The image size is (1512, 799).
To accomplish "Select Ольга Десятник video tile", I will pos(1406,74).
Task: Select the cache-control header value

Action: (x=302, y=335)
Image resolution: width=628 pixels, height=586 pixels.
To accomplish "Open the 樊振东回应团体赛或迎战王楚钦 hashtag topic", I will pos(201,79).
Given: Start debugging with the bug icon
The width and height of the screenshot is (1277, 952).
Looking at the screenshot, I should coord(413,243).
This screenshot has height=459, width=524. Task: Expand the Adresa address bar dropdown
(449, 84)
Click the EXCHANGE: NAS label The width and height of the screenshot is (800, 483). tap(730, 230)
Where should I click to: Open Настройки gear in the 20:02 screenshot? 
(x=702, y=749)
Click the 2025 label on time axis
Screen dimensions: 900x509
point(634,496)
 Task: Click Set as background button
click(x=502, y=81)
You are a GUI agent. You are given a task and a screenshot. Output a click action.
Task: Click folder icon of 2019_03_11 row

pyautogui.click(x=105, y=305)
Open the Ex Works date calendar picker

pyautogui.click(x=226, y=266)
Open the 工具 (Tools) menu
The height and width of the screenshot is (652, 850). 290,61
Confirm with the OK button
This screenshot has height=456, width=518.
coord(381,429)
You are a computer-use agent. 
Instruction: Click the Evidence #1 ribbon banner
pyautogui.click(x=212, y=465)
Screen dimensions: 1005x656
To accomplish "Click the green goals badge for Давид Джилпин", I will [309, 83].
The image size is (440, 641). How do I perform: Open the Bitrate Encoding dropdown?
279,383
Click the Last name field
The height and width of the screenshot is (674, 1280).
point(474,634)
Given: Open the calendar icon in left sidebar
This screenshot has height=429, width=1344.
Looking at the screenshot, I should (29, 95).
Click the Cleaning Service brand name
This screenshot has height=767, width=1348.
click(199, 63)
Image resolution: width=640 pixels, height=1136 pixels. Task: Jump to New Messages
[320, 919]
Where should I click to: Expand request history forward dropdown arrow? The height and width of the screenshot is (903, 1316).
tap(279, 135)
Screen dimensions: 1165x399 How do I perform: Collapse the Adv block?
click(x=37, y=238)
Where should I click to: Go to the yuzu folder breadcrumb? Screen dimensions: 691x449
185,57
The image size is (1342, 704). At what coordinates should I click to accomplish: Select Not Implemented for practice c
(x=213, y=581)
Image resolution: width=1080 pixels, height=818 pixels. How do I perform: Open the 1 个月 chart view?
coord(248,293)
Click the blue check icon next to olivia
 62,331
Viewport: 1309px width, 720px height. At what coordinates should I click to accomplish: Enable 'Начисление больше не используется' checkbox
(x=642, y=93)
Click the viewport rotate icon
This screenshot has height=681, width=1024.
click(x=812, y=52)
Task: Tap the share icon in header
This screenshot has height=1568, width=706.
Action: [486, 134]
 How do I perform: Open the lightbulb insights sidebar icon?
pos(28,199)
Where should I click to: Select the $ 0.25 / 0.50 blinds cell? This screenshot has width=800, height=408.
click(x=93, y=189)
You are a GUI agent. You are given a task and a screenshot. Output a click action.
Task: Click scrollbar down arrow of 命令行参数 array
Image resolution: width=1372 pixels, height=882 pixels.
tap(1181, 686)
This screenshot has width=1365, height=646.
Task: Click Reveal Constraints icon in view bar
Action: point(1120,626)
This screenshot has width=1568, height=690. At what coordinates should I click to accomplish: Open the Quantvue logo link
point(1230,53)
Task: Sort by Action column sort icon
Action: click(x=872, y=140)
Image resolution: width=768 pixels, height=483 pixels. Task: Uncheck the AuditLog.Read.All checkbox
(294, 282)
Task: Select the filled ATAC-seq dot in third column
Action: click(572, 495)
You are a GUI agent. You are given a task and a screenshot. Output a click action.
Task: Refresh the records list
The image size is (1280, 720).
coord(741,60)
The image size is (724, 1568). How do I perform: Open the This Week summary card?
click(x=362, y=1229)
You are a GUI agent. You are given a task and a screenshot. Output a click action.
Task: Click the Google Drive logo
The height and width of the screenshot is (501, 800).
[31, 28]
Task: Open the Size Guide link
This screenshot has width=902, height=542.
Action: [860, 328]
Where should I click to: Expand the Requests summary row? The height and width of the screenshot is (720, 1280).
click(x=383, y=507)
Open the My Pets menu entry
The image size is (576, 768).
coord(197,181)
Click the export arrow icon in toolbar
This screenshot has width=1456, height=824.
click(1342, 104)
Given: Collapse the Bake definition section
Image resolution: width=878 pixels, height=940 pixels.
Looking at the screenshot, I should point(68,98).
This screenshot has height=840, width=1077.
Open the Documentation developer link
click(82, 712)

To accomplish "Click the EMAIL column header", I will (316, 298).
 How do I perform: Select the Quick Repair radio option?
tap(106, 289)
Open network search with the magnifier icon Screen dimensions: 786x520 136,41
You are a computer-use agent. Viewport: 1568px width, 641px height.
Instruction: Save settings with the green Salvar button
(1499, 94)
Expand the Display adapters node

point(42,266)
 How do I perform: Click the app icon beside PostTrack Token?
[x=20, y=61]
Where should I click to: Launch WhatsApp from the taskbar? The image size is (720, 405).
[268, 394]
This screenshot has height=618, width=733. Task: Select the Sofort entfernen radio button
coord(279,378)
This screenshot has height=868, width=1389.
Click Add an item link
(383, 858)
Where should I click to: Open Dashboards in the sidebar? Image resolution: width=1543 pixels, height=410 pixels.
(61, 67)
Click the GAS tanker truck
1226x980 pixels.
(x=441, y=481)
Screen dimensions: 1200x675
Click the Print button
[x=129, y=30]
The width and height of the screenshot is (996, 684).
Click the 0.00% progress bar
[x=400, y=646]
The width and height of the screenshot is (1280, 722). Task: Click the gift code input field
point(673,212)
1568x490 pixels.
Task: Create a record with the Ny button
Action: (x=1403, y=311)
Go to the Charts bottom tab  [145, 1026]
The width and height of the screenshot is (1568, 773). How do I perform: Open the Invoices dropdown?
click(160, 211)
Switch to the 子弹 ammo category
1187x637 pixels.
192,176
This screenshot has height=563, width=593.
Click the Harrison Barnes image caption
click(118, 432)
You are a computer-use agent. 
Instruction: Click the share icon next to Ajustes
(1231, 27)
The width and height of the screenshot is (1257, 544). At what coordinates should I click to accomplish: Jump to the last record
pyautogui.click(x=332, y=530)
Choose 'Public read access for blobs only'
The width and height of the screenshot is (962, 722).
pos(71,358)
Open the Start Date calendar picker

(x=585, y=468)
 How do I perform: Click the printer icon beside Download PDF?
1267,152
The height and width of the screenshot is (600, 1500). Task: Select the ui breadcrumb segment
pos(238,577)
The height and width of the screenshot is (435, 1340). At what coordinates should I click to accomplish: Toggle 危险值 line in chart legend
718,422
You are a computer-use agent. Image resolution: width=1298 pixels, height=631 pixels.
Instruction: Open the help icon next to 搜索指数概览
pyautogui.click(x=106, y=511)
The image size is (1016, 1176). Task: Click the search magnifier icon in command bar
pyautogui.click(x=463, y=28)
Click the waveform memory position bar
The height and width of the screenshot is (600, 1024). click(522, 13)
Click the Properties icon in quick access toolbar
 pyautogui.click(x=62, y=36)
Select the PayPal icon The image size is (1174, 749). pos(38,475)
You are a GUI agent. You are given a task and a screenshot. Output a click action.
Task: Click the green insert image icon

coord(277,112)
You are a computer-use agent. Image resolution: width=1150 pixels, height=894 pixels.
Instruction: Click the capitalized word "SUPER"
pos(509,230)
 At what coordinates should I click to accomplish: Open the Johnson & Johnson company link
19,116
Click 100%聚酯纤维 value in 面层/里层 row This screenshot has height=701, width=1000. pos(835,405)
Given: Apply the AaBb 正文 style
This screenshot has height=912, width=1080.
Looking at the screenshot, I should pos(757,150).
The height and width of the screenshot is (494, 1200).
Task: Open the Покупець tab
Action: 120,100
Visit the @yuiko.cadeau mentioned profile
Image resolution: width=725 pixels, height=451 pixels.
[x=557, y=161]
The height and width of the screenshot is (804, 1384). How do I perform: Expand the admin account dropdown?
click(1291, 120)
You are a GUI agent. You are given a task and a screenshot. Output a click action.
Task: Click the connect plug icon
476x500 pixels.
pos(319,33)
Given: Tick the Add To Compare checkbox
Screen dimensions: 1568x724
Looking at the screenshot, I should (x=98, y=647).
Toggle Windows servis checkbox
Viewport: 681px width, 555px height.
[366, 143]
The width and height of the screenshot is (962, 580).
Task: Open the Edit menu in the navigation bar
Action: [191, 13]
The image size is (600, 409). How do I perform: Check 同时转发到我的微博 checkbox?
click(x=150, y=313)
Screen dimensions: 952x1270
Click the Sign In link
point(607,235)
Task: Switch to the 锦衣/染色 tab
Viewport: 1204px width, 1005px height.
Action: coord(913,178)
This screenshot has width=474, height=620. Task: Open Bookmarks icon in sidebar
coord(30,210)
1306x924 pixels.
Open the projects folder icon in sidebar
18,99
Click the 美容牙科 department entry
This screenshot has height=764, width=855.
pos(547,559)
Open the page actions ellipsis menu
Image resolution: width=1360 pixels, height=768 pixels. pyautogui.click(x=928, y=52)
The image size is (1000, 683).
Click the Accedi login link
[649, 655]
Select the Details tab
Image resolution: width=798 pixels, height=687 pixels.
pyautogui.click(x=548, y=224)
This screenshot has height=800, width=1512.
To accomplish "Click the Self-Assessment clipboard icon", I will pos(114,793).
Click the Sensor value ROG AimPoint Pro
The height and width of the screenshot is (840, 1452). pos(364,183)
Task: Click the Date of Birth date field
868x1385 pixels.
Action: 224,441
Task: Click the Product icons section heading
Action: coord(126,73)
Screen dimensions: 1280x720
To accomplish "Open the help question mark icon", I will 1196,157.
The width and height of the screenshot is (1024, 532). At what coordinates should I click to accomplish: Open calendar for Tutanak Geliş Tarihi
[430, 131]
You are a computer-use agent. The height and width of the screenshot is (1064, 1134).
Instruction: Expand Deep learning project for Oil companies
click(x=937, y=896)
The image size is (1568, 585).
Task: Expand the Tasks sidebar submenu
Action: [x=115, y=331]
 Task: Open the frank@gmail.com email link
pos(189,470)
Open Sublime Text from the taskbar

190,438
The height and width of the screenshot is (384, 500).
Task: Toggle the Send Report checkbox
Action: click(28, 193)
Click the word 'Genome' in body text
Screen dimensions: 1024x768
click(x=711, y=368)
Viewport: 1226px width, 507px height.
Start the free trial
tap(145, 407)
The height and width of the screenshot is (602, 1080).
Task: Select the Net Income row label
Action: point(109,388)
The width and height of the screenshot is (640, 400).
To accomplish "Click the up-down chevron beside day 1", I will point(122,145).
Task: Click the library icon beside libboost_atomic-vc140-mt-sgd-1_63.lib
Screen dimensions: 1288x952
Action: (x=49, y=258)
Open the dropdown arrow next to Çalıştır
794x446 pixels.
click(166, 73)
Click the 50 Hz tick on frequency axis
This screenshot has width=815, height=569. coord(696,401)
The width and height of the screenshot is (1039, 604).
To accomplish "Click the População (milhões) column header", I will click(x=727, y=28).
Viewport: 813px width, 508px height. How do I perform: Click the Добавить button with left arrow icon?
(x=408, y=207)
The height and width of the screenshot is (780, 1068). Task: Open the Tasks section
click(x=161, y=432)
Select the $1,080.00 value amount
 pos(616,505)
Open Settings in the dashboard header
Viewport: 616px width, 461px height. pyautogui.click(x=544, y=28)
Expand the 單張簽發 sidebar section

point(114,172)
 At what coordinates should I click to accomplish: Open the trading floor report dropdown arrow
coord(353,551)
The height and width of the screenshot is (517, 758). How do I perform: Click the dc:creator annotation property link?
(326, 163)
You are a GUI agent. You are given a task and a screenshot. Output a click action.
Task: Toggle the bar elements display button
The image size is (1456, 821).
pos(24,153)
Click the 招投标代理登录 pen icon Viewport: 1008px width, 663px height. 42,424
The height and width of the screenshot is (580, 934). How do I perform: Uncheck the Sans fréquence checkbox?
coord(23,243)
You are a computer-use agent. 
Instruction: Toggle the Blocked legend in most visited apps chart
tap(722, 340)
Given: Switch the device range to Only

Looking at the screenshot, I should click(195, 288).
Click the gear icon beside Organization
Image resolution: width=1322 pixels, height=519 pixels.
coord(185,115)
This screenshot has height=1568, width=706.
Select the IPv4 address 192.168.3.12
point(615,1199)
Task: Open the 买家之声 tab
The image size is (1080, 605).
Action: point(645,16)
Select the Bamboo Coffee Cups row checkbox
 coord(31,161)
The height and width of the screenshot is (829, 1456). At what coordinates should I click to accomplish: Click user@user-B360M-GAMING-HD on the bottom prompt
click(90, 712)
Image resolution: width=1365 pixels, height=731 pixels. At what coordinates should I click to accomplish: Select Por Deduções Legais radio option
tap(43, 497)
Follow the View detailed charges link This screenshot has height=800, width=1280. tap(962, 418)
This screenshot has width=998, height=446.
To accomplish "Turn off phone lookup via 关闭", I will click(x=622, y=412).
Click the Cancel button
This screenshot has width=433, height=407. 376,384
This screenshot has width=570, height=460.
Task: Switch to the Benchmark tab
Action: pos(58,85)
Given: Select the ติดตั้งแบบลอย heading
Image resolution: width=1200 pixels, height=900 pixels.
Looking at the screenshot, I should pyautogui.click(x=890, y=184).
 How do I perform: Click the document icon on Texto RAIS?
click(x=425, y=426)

### Directions
Return every line in the listing that contains the word "entry".

### Task response
Open the My Pets menu entry
Click the 美容牙科 department entry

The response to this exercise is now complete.